Required action:
Return, word for word, the line that contains "The image size is (1457, 695)." and every line after it through the end of the records.

Items listed in a dataset:
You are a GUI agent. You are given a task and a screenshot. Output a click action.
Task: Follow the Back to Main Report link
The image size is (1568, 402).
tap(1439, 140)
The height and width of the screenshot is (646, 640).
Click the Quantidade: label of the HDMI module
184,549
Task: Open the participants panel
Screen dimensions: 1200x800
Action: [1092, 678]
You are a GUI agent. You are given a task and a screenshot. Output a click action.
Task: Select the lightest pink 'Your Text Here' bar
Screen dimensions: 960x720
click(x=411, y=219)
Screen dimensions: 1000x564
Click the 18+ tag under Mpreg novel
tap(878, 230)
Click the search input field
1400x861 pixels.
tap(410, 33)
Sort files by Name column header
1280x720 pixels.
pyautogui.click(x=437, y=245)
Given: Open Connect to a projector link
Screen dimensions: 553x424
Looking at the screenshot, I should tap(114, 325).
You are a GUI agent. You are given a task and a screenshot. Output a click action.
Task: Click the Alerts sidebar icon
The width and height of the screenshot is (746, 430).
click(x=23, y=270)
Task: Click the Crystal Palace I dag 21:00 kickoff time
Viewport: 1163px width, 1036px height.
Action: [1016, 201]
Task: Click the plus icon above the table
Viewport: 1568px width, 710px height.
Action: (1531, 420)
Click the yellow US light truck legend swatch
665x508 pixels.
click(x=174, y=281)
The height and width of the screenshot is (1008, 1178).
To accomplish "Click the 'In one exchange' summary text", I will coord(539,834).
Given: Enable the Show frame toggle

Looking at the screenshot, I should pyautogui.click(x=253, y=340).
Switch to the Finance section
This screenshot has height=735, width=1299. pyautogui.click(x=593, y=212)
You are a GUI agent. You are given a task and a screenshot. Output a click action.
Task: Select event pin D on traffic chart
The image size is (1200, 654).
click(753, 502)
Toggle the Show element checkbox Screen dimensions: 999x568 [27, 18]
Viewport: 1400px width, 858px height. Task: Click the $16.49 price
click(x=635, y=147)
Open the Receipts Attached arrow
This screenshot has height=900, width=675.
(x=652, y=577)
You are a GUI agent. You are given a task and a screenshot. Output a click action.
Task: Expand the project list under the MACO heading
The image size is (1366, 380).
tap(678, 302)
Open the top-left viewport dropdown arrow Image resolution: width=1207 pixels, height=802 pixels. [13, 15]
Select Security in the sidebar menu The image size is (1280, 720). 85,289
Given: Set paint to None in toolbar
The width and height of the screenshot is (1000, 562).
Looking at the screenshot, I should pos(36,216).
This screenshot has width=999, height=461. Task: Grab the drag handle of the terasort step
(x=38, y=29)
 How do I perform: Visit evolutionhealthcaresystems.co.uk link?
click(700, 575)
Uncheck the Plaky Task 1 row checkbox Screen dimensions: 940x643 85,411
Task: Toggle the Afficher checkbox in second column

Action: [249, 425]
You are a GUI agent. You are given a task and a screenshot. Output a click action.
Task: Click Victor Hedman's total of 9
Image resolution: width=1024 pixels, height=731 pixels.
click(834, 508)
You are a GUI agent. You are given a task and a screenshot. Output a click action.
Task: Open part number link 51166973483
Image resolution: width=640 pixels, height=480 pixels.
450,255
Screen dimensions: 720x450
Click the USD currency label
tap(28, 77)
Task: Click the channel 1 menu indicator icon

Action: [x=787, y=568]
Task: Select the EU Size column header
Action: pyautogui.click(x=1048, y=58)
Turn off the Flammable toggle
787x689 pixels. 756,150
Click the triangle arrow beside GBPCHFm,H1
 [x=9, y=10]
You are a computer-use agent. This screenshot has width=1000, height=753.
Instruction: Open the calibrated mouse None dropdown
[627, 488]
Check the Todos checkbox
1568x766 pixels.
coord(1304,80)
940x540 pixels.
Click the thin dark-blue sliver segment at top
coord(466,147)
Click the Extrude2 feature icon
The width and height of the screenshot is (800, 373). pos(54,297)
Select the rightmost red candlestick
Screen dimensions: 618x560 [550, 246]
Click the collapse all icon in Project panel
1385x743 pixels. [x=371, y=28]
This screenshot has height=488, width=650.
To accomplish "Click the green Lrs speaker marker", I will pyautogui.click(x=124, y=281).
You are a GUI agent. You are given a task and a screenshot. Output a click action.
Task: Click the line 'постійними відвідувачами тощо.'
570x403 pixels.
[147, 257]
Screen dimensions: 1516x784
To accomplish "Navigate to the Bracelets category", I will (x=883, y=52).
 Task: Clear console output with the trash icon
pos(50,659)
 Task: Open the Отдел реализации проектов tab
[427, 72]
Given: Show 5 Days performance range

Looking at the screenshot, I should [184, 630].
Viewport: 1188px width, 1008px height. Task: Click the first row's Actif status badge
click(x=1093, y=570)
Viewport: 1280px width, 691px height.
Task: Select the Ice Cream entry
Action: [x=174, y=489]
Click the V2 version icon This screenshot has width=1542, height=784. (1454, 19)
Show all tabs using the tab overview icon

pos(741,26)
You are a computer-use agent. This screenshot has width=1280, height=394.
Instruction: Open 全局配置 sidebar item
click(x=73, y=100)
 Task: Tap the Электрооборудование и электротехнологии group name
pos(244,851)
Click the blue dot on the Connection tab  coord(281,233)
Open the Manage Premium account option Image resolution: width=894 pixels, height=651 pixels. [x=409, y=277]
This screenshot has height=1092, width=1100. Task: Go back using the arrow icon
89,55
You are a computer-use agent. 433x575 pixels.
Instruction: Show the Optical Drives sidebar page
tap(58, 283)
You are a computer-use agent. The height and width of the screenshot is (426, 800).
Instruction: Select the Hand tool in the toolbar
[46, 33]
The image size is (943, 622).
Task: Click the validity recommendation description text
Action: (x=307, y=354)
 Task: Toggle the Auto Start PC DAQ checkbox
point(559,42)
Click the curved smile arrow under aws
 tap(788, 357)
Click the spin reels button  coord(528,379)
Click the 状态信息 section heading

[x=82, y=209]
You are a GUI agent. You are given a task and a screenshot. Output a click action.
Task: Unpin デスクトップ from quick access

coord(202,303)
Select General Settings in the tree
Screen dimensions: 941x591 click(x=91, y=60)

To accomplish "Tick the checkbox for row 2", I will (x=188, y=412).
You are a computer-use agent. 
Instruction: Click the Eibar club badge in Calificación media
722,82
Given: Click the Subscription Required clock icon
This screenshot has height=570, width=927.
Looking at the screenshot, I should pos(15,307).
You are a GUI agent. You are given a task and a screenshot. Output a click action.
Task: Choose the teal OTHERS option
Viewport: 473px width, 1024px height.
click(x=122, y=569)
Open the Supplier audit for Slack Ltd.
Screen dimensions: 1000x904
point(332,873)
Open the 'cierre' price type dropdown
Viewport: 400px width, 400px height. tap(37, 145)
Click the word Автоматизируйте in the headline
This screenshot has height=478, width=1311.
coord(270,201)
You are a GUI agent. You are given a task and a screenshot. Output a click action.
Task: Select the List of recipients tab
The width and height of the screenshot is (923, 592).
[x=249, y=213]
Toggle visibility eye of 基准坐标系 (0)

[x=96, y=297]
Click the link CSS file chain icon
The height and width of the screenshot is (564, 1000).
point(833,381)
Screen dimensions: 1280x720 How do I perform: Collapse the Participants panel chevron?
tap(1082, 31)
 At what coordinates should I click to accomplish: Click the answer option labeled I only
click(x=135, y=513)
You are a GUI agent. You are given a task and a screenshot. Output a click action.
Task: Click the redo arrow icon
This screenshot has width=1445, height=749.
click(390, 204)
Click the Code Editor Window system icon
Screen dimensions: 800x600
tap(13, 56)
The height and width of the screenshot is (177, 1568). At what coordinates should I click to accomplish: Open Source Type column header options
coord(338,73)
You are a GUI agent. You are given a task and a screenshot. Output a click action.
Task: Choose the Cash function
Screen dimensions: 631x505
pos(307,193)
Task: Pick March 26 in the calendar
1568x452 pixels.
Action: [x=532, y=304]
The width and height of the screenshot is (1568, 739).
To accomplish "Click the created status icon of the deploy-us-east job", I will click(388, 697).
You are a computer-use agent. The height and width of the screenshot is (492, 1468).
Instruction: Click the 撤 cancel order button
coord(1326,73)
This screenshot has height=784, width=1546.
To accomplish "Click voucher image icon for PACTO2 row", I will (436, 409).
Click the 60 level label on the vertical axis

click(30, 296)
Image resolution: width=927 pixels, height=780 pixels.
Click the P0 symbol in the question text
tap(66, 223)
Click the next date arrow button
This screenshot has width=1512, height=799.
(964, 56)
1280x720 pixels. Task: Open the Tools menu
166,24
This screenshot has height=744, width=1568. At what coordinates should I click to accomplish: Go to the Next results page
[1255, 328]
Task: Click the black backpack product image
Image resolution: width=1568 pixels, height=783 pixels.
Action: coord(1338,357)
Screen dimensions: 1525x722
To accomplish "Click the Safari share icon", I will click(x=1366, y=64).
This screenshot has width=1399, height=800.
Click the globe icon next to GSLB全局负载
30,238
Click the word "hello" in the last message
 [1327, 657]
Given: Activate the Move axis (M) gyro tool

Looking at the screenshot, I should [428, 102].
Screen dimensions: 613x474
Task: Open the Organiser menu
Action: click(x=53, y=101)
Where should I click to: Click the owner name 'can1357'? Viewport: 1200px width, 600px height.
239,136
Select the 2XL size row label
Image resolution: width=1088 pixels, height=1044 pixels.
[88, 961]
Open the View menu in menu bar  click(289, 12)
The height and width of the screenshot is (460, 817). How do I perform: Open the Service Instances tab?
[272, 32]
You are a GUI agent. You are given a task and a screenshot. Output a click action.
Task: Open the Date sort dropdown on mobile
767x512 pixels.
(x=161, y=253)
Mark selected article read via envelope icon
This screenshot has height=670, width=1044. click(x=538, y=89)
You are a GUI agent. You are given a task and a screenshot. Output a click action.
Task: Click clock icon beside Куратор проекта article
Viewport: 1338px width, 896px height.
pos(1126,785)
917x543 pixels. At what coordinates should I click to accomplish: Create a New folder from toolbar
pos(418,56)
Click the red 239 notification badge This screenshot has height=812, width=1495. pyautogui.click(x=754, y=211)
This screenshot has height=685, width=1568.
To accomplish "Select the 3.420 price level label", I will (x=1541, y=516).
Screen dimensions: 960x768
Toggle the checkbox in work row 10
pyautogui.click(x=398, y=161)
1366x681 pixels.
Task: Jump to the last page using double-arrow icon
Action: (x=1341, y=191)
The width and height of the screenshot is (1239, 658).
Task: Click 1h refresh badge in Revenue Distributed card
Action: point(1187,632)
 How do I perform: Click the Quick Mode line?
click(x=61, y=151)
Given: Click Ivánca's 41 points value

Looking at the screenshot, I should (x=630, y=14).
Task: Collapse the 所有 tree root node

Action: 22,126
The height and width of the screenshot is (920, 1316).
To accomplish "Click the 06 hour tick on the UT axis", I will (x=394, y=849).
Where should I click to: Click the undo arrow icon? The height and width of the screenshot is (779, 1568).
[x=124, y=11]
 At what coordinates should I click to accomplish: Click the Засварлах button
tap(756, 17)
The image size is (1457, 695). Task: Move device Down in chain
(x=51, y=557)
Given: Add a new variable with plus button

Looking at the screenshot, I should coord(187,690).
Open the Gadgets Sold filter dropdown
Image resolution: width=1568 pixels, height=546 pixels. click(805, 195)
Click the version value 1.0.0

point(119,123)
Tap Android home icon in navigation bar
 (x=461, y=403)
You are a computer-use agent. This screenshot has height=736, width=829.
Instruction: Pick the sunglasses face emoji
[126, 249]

Result:
The image size is (1457, 695). Task: Move device Down in chain
(x=51, y=557)
Given: Add a new variable with plus button

Looking at the screenshot, I should coord(187,690).
Open the Gadgets Sold filter dropdown
Image resolution: width=1568 pixels, height=546 pixels. click(805, 195)
Click the version value 1.0.0

point(119,123)
Tap Android home icon in navigation bar
 (x=461, y=403)
You are a computer-use agent. This screenshot has height=736, width=829.
Instruction: Pick the sunglasses face emoji
[126, 249]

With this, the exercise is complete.